# [Task directions]
An exact retyping of all lines below is the answer; pictures do not belong in it.

▬▬▬▬▬▬▬▬▬▬

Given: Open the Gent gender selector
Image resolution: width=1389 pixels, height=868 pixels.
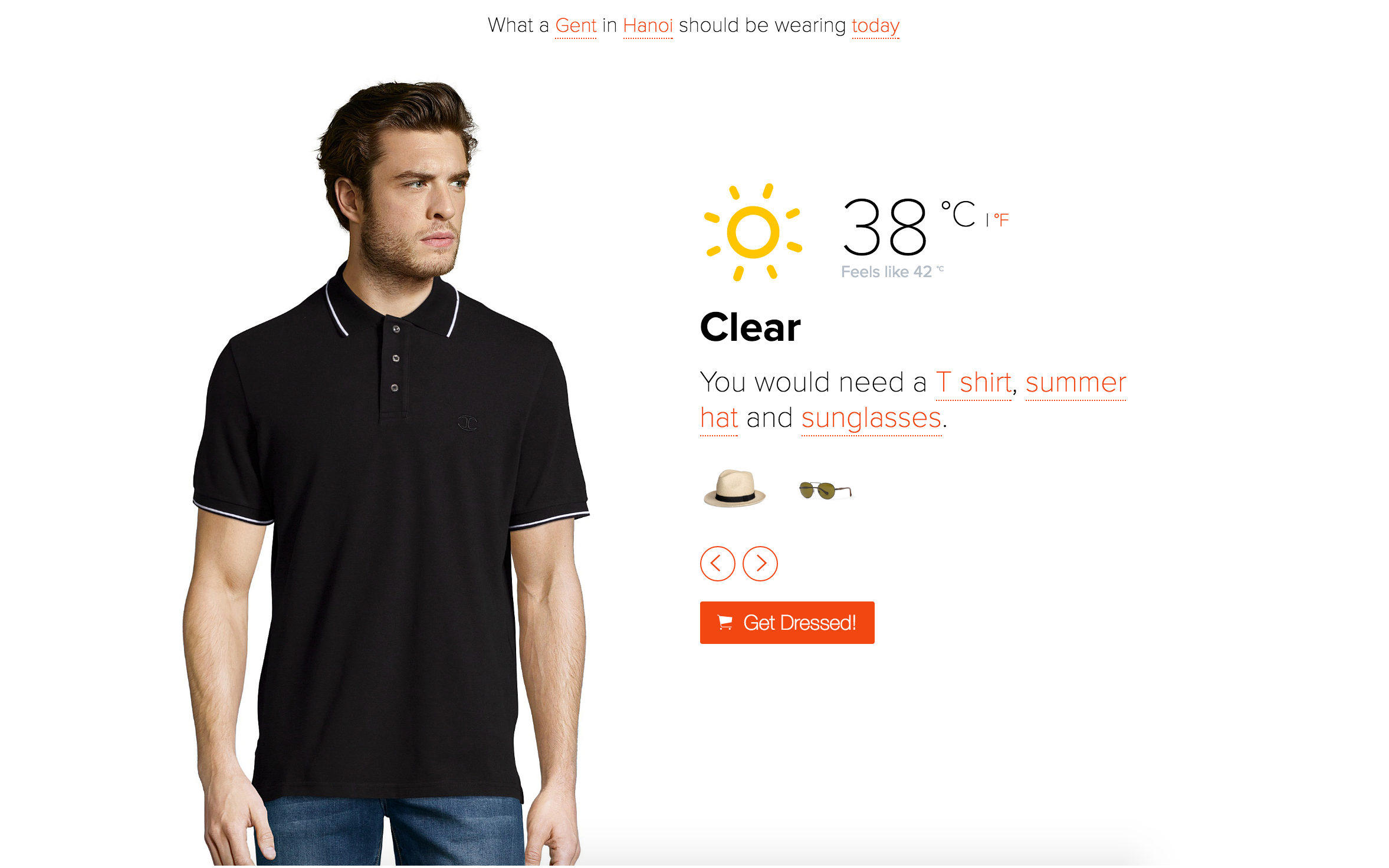Looking at the screenshot, I should (x=576, y=26).
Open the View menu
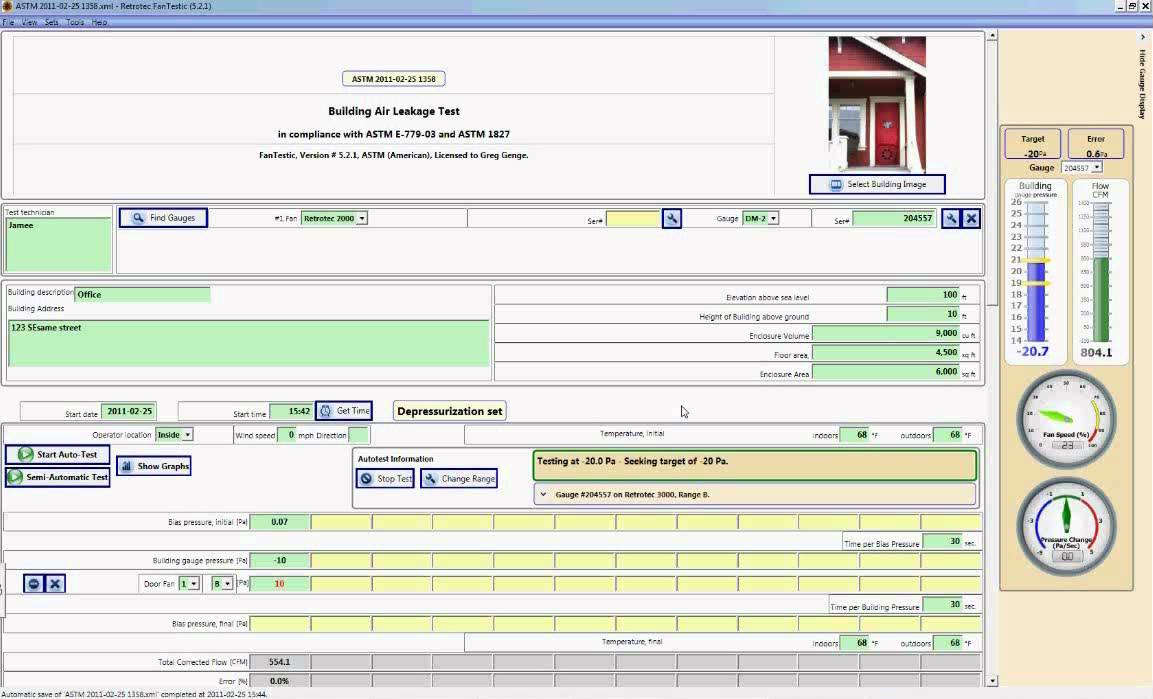 click(x=29, y=22)
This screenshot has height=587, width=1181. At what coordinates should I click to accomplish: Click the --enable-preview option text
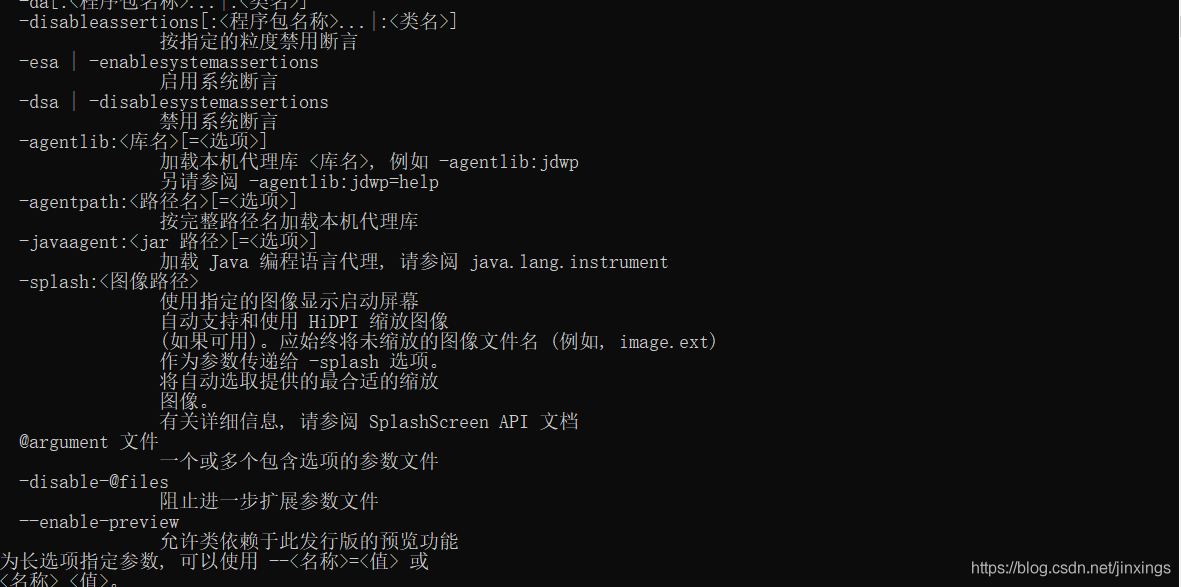[99, 522]
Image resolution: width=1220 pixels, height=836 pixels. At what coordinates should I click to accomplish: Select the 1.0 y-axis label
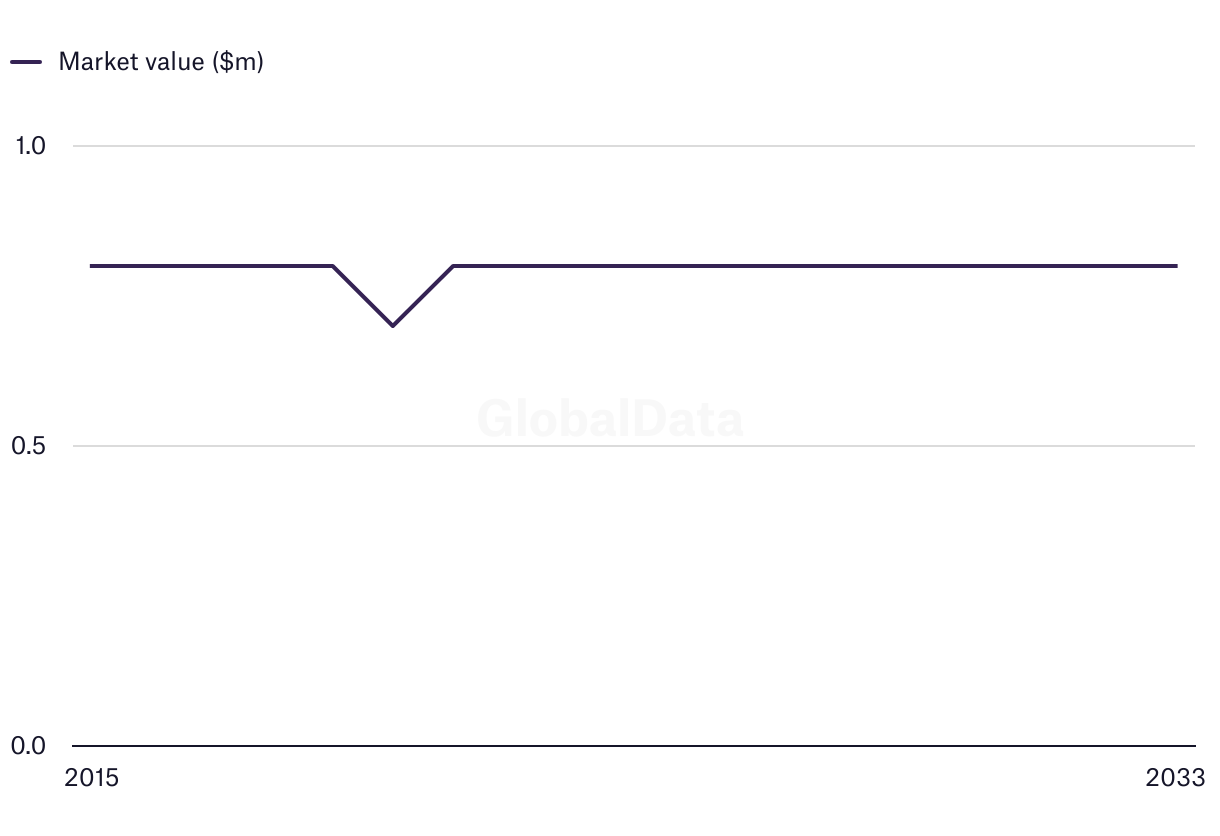pyautogui.click(x=30, y=146)
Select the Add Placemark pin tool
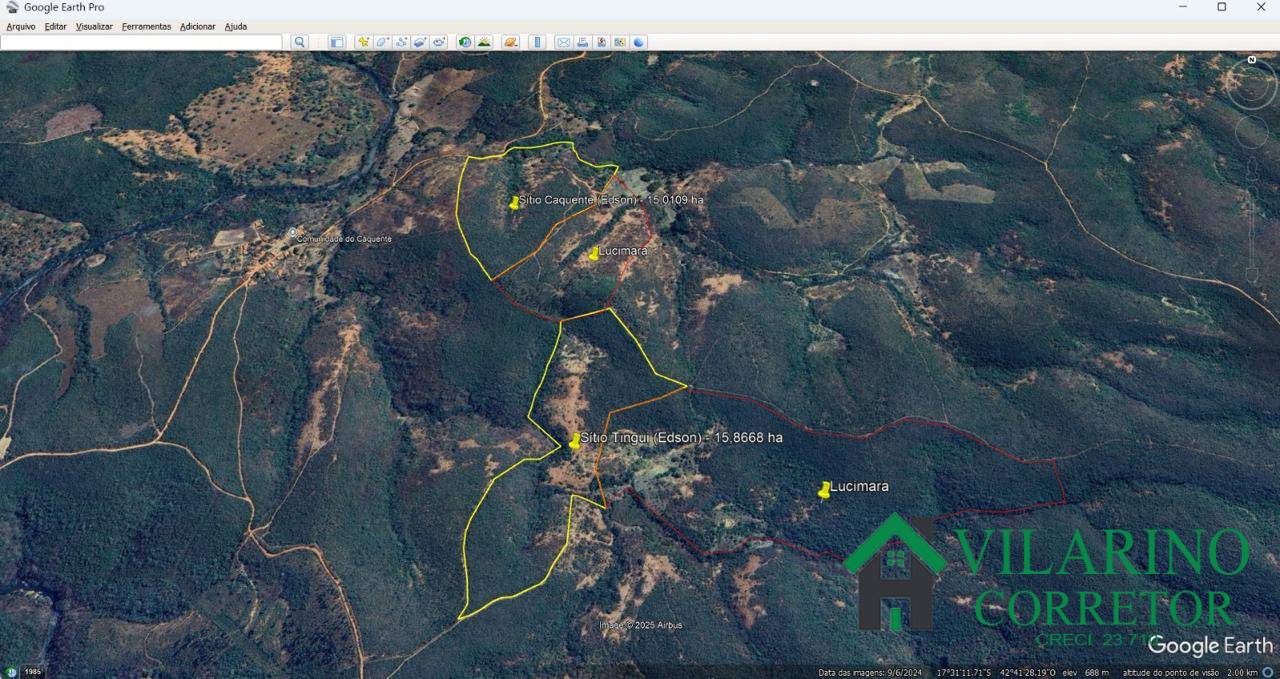1280x679 pixels. pos(363,42)
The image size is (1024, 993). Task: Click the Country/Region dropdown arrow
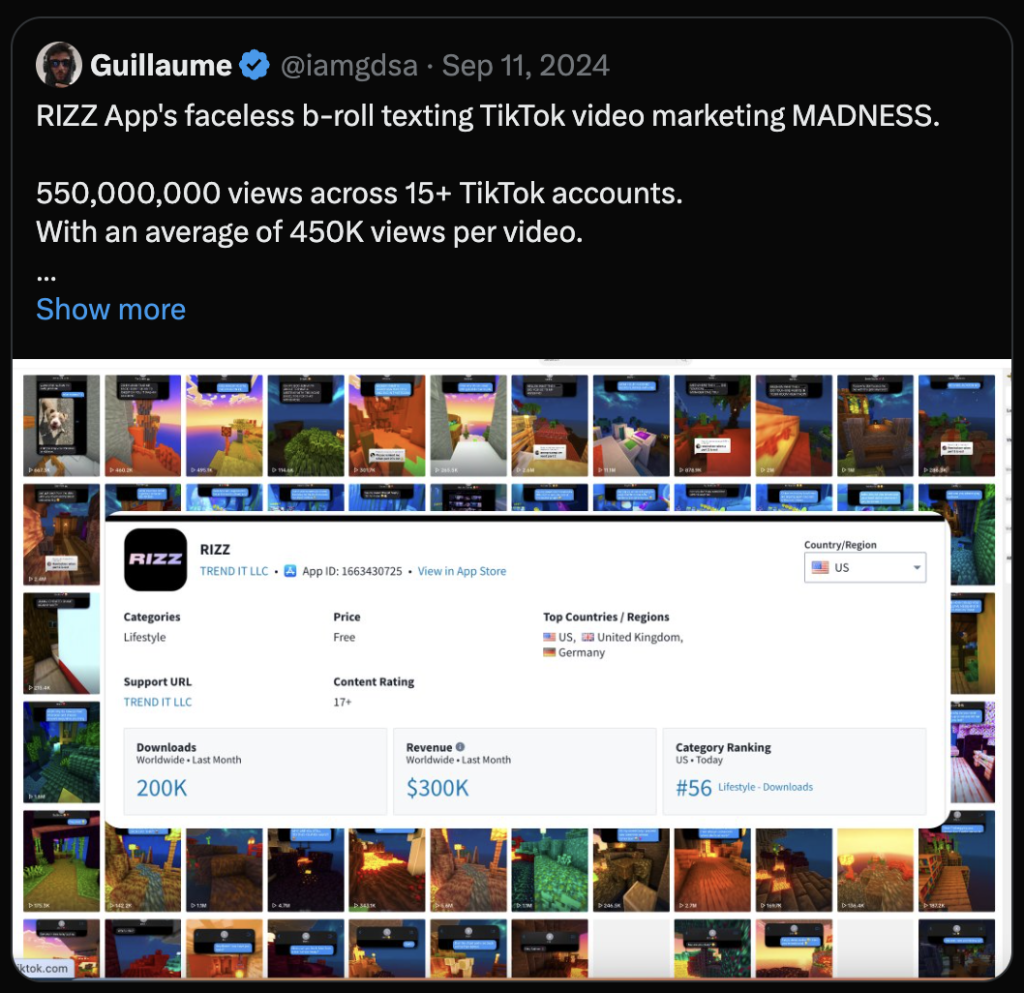coord(917,567)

▬▬▬▬▬▬▬▬▬▬

# [Result]
Given: Open the Gent gender selector
Image resolution: width=1389 pixels, height=868 pixels.
Looking at the screenshot, I should (x=576, y=26).
Open the View menu
 click(x=29, y=22)
This screenshot has height=587, width=1181. At what coordinates should I click to accomplish: Click the --enable-preview option text
[99, 522]
Image resolution: width=1220 pixels, height=836 pixels. At what coordinates should I click to accomplish: Select the 1.0 y-axis label
pyautogui.click(x=30, y=146)
Select the Add Placemark pin tool
1280x679 pixels. pos(363,42)
The image size is (1024, 993). Task: Click the Country/Region dropdown arrow
coord(917,567)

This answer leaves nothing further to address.